__Exercise requirements__. Each line of the listing below must be returned exactly.

__Data under study__.
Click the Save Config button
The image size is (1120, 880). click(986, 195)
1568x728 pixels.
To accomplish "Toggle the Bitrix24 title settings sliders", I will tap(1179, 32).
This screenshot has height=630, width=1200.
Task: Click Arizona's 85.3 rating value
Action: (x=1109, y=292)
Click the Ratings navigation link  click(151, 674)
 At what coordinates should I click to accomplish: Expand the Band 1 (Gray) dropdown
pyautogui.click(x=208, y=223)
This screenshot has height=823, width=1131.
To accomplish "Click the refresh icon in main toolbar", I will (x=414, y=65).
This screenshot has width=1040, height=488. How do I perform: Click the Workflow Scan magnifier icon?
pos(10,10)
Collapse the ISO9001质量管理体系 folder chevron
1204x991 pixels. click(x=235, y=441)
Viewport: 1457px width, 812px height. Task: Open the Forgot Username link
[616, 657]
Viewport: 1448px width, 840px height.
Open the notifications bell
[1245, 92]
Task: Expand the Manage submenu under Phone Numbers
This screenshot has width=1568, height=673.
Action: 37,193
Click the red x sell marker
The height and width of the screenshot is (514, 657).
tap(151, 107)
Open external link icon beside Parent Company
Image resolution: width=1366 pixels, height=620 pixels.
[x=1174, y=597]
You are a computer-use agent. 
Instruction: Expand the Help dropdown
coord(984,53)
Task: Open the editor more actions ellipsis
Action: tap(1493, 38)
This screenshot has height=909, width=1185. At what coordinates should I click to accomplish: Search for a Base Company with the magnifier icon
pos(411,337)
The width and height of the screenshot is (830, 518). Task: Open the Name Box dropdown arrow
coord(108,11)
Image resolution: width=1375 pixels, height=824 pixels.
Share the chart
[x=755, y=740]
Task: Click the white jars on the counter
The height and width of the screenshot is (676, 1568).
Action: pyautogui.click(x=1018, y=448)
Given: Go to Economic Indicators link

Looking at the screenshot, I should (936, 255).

__Exercise response__.
Click the Save Config button
The image size is (1120, 880). click(986, 195)
1568x728 pixels.
To accomplish "Toggle the Bitrix24 title settings sliders", I will tap(1179, 32).
This screenshot has height=630, width=1200.
Task: Click Arizona's 85.3 rating value
Action: (x=1109, y=292)
Click the Ratings navigation link  click(151, 674)
 At what coordinates should I click to accomplish: Expand the Band 1 (Gray) dropdown
pyautogui.click(x=208, y=223)
This screenshot has height=823, width=1131.
To accomplish "Click the refresh icon in main toolbar", I will (x=414, y=65).
This screenshot has width=1040, height=488. How do I perform: Click the Workflow Scan magnifier icon?
pos(10,10)
Collapse the ISO9001质量管理体系 folder chevron
1204x991 pixels. click(x=235, y=441)
Viewport: 1457px width, 812px height. Task: Open the Forgot Username link
[616, 657]
Viewport: 1448px width, 840px height.
Open the notifications bell
[1245, 92]
Task: Expand the Manage submenu under Phone Numbers
This screenshot has width=1568, height=673.
Action: 37,193
Click the red x sell marker
The height and width of the screenshot is (514, 657).
tap(151, 107)
Open external link icon beside Parent Company
Image resolution: width=1366 pixels, height=620 pixels.
[x=1174, y=597]
You are a computer-use agent. 
Instruction: Expand the Help dropdown
coord(984,53)
Task: Open the editor more actions ellipsis
Action: tap(1493, 38)
This screenshot has height=909, width=1185. At what coordinates should I click to accomplish: Search for a Base Company with the magnifier icon
pos(411,337)
The width and height of the screenshot is (830, 518). Task: Open the Name Box dropdown arrow
coord(108,11)
Image resolution: width=1375 pixels, height=824 pixels.
Share the chart
[x=755, y=740]
Task: Click the white jars on the counter
The height and width of the screenshot is (676, 1568).
Action: pyautogui.click(x=1018, y=448)
Given: Go to Economic Indicators link

Looking at the screenshot, I should (936, 255).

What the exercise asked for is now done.